(Input records begins)
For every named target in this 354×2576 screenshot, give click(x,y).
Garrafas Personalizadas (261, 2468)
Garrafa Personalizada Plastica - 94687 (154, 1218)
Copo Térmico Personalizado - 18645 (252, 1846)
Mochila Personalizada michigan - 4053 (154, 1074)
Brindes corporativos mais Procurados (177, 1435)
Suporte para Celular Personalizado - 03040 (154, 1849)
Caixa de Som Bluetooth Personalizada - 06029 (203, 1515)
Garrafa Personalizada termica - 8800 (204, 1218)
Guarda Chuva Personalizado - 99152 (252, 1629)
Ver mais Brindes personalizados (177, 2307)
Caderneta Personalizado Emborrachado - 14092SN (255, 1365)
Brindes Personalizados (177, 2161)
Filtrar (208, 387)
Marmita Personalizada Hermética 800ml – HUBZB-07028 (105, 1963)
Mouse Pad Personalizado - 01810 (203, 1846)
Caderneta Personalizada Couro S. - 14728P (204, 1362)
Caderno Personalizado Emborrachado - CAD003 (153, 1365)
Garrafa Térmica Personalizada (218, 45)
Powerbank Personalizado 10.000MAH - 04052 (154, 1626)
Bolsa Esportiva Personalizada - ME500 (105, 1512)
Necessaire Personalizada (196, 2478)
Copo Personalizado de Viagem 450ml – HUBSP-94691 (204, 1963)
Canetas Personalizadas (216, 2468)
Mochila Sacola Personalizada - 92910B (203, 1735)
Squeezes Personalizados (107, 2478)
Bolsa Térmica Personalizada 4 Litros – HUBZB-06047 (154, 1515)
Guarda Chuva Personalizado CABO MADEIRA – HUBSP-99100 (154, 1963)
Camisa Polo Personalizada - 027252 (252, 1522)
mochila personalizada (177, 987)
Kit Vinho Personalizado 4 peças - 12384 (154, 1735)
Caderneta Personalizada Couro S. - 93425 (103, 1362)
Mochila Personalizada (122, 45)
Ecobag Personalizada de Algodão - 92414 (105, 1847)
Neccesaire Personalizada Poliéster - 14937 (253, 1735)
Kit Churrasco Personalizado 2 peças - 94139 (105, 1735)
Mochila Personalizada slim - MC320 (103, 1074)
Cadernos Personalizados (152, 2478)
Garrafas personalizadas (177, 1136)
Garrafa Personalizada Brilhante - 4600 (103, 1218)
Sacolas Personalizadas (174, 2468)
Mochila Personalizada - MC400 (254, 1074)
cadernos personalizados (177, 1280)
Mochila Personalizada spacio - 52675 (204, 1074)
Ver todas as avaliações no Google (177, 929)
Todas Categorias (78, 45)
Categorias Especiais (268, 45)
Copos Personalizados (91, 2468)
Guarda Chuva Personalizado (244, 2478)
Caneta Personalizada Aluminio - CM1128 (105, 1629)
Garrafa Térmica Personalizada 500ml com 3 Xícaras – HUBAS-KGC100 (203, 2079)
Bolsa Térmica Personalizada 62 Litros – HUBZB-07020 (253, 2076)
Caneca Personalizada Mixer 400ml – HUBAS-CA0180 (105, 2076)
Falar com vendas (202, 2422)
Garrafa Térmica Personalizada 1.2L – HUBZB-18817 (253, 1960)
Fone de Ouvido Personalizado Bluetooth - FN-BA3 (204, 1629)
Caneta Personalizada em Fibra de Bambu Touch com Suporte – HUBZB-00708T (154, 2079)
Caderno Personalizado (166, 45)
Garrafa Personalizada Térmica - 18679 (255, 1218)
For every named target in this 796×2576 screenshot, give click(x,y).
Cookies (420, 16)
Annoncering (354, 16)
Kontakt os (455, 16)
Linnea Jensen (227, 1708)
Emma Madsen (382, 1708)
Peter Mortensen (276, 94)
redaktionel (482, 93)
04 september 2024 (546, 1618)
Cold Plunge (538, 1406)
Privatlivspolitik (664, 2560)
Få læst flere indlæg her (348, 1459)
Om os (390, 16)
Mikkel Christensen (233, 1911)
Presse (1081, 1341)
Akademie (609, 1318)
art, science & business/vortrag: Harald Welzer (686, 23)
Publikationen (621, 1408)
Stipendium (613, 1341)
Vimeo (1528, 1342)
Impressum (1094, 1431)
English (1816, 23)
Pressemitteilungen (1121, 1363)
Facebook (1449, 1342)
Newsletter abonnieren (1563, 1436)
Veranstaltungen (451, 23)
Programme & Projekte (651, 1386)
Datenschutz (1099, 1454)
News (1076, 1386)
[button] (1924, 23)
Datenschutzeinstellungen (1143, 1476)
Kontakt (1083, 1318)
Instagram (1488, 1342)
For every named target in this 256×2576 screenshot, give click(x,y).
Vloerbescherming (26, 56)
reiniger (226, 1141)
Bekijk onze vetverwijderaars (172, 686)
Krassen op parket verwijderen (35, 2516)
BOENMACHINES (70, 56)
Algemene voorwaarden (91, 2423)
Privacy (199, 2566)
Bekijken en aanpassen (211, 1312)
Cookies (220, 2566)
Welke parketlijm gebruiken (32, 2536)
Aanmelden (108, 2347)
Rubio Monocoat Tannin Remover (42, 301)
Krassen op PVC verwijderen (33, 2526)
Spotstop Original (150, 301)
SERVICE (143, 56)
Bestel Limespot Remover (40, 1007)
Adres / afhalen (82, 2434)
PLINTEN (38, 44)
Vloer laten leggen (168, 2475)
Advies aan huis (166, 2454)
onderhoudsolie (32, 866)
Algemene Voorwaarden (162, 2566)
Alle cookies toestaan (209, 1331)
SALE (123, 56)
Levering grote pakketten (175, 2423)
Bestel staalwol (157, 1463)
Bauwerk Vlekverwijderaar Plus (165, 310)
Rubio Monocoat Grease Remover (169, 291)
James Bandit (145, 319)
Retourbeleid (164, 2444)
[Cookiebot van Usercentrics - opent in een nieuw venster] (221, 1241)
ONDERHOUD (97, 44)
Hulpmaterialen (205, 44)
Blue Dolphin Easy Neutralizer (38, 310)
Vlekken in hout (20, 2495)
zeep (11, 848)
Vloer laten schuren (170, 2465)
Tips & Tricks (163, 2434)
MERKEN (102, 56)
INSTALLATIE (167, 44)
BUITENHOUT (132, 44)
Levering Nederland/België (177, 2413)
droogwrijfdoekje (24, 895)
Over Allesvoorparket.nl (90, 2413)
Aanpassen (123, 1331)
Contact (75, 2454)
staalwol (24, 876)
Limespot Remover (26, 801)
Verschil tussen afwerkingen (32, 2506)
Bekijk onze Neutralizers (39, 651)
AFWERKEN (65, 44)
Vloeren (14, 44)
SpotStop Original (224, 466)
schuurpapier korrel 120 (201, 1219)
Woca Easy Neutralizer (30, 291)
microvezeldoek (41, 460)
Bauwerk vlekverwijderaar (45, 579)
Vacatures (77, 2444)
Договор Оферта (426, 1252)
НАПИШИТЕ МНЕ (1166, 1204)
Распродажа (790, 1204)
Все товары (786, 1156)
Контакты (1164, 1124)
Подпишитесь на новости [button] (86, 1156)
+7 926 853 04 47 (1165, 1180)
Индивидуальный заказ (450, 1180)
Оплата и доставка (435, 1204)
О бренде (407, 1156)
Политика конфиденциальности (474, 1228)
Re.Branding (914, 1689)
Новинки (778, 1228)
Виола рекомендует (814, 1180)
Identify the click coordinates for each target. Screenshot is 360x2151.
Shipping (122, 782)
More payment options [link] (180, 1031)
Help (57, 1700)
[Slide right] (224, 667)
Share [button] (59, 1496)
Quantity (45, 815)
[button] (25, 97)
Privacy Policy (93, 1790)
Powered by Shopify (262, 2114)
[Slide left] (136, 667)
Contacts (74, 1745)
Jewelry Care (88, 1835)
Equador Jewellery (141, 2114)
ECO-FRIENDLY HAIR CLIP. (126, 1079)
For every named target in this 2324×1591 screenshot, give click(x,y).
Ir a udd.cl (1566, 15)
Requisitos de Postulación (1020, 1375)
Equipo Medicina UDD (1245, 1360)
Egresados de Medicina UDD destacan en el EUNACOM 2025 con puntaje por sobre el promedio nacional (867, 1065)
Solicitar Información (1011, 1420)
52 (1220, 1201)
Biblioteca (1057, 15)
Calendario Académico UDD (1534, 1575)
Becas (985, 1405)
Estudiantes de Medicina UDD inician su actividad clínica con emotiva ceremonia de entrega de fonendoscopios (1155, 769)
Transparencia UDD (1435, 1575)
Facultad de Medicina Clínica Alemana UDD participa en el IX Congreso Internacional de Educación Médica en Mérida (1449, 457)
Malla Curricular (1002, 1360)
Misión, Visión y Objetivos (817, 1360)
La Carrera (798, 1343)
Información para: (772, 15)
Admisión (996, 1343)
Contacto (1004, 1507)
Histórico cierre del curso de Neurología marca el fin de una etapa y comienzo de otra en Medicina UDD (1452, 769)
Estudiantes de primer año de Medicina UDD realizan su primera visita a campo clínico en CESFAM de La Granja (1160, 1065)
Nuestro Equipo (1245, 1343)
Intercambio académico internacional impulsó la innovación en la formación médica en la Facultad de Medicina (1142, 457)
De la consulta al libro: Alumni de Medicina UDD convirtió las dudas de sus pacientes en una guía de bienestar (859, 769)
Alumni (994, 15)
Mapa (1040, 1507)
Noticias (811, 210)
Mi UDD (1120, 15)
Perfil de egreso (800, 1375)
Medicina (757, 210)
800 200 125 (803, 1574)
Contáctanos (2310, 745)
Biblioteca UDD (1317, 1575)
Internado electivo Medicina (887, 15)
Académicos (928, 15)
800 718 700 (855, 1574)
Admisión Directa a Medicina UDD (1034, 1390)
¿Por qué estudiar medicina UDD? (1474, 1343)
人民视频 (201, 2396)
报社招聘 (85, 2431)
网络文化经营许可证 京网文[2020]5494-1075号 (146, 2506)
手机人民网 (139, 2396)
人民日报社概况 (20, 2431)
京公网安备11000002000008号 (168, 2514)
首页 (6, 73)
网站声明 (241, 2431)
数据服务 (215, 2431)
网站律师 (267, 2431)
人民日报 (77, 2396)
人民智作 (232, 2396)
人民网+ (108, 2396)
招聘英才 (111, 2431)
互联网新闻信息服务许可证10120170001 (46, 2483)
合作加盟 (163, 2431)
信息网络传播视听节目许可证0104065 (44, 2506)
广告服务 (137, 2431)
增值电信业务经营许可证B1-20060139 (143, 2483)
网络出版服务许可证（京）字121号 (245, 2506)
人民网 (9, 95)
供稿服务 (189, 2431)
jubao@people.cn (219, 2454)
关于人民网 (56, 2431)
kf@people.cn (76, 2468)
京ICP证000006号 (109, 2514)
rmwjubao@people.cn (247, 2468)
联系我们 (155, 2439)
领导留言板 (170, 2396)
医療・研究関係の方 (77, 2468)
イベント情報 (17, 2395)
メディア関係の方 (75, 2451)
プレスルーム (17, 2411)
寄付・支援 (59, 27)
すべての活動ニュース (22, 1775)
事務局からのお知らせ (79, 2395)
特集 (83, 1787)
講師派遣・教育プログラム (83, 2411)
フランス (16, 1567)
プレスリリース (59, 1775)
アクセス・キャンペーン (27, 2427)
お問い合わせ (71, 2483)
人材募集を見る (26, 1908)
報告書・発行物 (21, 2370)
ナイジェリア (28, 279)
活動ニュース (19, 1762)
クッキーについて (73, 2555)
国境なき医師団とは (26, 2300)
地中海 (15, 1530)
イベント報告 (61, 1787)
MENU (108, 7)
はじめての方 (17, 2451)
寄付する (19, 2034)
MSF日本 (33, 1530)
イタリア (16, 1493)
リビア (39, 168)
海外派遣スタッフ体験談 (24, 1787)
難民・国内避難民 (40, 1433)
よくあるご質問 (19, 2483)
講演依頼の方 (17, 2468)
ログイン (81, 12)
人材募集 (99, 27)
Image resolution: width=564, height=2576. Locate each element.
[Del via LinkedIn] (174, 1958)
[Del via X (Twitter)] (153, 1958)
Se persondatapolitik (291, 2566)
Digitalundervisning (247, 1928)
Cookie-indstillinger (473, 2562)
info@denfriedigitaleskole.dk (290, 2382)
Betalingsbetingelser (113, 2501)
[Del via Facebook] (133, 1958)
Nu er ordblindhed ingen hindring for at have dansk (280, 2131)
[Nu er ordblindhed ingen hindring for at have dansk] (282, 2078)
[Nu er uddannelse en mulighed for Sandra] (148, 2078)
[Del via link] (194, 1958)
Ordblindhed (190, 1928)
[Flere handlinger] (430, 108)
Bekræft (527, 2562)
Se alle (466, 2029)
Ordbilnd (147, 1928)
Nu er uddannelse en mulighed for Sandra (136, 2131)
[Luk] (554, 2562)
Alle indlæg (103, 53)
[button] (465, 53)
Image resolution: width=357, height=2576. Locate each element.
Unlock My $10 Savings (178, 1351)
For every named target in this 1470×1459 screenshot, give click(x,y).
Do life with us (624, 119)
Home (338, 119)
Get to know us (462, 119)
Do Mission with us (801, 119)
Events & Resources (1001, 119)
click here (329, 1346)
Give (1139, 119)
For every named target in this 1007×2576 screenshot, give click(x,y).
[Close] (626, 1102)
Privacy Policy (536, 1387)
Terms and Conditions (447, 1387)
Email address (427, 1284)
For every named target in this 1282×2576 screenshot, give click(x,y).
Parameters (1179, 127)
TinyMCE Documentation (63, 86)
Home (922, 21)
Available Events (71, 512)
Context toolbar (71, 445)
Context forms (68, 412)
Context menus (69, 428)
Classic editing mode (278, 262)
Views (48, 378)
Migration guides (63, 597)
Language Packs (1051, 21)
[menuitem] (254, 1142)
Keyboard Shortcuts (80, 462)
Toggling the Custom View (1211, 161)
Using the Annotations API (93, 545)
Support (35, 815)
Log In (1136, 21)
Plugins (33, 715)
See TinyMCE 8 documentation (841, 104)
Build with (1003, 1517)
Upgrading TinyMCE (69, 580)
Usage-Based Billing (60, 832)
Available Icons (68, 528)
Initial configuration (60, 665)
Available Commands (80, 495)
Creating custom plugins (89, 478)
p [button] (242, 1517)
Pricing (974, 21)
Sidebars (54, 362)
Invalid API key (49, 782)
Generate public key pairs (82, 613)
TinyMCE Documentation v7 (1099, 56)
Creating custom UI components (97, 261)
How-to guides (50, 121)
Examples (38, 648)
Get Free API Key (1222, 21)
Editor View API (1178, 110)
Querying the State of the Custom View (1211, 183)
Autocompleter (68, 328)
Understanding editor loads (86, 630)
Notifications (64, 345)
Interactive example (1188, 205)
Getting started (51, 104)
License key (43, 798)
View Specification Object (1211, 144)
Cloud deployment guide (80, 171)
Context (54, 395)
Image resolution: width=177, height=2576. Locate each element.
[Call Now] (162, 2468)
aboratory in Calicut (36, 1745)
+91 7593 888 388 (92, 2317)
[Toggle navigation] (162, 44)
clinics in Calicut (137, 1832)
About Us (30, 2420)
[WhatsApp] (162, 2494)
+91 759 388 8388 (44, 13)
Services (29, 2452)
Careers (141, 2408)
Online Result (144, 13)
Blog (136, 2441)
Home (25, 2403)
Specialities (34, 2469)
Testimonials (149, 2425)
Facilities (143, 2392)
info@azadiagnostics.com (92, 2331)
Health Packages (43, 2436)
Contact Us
(Input records ends)
## Required work:
From the records above, copy each line that contains the word "Limespot".

## Final answer:
Bestel Limespot Remover (40, 1007)
Limespot Remover (26, 801)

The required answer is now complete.